# GIVEN TASK
Rewrite the entries starting at the line that contains "Viewport: 1412px width, 840px height." and ending at the line that contains "will [1178, 513].", with "dropdown" changed to "drop-down" and everything else left as is.

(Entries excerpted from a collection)

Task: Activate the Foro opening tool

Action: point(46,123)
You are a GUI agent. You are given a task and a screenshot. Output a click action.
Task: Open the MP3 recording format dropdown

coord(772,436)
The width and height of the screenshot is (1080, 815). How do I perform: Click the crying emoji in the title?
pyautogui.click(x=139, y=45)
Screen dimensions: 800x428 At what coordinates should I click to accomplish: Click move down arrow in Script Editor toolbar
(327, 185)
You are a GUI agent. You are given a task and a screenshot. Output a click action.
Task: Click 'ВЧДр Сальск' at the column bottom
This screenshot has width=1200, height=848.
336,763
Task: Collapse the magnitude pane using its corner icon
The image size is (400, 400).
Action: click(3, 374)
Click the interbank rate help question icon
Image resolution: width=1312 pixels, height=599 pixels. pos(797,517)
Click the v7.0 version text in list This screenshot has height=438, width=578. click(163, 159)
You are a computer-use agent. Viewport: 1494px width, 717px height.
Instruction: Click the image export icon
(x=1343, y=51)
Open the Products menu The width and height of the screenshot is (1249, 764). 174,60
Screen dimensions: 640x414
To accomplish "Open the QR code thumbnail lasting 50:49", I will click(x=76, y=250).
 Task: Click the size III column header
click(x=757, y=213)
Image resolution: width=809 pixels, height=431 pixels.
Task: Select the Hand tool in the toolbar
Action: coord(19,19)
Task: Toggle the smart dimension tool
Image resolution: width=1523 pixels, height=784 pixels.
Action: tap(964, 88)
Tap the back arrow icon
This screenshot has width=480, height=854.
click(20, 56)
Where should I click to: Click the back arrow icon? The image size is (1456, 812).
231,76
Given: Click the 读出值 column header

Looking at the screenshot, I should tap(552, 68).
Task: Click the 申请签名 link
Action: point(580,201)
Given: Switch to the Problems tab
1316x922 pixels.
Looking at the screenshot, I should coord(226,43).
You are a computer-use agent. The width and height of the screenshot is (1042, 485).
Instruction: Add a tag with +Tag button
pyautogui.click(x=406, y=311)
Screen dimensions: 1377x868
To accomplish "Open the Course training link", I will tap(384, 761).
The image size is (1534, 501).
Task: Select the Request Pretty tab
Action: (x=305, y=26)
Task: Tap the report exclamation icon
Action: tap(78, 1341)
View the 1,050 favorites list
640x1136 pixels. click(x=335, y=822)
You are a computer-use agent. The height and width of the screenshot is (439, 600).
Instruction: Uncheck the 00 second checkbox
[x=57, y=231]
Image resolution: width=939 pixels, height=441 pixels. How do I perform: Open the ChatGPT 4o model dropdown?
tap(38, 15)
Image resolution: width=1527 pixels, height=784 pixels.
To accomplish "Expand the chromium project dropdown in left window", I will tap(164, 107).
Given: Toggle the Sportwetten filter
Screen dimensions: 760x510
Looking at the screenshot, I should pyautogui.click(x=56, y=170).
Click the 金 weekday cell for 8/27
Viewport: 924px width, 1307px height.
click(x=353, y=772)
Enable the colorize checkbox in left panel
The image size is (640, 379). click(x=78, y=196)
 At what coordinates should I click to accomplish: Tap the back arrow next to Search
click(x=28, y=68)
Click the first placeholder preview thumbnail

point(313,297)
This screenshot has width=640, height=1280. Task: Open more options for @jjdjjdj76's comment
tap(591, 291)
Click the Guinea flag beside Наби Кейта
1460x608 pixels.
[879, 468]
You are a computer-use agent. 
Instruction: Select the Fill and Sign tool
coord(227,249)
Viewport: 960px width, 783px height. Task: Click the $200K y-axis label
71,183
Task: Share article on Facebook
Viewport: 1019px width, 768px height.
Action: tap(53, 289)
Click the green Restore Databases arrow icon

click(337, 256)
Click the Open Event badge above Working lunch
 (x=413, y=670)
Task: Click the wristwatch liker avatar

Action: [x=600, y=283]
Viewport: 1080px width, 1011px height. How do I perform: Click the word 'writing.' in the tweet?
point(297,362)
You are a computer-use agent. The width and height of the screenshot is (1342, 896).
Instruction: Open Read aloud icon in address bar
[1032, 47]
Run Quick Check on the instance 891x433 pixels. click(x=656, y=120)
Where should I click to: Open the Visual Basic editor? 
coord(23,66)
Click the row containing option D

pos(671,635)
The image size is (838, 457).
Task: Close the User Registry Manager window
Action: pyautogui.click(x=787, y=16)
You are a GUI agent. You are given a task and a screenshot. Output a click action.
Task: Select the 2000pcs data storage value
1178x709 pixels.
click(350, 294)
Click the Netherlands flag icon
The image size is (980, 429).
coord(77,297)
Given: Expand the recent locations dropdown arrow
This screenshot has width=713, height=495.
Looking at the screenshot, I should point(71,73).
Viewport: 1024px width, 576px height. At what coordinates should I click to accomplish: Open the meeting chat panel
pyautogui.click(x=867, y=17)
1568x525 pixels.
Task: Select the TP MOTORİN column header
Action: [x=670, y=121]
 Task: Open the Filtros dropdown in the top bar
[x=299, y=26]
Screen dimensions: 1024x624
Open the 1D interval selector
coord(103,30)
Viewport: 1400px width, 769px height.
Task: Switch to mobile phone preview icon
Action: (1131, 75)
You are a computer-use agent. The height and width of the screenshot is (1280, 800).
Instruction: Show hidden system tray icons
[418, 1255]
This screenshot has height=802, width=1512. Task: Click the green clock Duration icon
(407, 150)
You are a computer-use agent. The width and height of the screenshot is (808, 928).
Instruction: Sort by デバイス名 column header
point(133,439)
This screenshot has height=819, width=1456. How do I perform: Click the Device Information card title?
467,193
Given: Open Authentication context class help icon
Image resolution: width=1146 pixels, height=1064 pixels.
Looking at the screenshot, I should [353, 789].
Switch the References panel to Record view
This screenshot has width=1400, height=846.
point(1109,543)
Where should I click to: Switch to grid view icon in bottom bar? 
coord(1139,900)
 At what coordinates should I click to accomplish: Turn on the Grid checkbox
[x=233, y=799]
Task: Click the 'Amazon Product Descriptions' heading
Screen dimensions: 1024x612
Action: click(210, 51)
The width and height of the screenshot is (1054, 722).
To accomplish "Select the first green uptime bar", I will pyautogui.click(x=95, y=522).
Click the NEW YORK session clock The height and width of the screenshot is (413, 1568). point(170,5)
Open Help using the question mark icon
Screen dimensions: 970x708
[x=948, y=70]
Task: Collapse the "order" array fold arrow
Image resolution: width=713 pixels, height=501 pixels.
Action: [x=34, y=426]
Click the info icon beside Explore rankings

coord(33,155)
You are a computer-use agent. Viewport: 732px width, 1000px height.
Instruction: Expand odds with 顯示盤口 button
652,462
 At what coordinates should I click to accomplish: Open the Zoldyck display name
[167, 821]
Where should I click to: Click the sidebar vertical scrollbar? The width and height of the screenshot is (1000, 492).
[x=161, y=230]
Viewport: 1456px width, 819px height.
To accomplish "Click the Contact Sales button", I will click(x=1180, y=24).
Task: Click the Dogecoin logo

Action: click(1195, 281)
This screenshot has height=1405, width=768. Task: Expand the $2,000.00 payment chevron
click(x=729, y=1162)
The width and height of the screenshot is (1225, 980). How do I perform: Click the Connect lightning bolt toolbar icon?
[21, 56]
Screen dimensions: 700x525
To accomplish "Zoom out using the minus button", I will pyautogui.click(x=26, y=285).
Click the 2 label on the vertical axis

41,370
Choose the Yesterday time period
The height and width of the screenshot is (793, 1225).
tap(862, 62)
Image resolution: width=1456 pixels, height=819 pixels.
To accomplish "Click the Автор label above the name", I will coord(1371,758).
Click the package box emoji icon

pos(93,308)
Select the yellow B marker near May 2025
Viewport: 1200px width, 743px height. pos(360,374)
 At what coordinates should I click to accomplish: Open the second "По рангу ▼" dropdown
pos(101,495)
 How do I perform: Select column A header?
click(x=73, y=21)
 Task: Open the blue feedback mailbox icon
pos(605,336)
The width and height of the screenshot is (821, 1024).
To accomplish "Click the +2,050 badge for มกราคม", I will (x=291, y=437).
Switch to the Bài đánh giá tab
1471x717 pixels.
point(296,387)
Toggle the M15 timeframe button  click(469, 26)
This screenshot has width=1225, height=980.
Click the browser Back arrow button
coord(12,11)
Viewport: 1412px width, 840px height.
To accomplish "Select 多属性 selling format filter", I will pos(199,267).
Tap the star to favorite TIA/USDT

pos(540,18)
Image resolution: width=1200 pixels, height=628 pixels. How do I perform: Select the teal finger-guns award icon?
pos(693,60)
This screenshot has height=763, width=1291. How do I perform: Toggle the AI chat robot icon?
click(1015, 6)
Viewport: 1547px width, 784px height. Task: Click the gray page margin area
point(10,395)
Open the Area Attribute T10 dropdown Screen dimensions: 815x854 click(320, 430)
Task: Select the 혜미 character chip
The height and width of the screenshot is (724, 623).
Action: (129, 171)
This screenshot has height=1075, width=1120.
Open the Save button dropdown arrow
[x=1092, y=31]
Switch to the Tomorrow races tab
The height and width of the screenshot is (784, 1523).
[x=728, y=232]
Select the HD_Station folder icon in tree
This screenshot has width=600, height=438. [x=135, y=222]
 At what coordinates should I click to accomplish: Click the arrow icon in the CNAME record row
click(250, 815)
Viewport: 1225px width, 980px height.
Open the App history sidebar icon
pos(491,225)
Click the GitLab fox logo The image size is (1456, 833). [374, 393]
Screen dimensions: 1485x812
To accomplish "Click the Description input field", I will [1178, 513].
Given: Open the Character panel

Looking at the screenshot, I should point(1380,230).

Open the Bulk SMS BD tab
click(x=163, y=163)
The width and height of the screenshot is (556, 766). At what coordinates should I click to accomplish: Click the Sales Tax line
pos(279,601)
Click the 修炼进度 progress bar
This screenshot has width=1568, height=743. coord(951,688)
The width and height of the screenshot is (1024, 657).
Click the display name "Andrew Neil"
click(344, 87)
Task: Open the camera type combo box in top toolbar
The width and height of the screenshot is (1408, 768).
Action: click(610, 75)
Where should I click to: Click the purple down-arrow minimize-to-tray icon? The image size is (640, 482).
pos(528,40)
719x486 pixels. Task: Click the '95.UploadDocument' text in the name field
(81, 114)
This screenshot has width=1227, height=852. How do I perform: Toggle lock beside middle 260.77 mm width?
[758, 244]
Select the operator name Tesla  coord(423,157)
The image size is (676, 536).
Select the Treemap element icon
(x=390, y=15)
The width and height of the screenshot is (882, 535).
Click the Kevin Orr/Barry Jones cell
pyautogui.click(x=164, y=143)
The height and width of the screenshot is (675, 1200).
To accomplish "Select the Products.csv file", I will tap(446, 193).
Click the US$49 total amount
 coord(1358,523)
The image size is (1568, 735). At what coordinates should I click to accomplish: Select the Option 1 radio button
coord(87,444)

# EXPECTED ANSWER
Viewport: 1412px width, 840px height.
To accomplish "Select 多属性 selling format filter", I will pos(199,267).
Tap the star to favorite TIA/USDT

pos(540,18)
Image resolution: width=1200 pixels, height=628 pixels. How do I perform: Select the teal finger-guns award icon?
pos(693,60)
This screenshot has height=763, width=1291. How do I perform: Toggle the AI chat robot icon?
click(1015, 6)
Viewport: 1547px width, 784px height. Task: Click the gray page margin area
point(10,395)
Open the Area Attribute T10 drop-down Screen dimensions: 815x854 click(320, 430)
Task: Select the 혜미 character chip
The height and width of the screenshot is (724, 623).
Action: (129, 171)
This screenshot has height=1075, width=1120.
Open the Save button drop-down arrow
[x=1092, y=31]
Switch to the Tomorrow races tab
The height and width of the screenshot is (784, 1523).
[x=728, y=232]
Select the HD_Station folder icon in tree
This screenshot has width=600, height=438. [x=135, y=222]
 At what coordinates should I click to accomplish: Click the arrow icon in the CNAME record row
click(250, 815)
Viewport: 1225px width, 980px height.
Open the App history sidebar icon
pos(491,225)
Click the GitLab fox logo The image size is (1456, 833). [374, 393]
Screen dimensions: 1485x812
To accomplish "Click the Description input field", I will [1178, 513].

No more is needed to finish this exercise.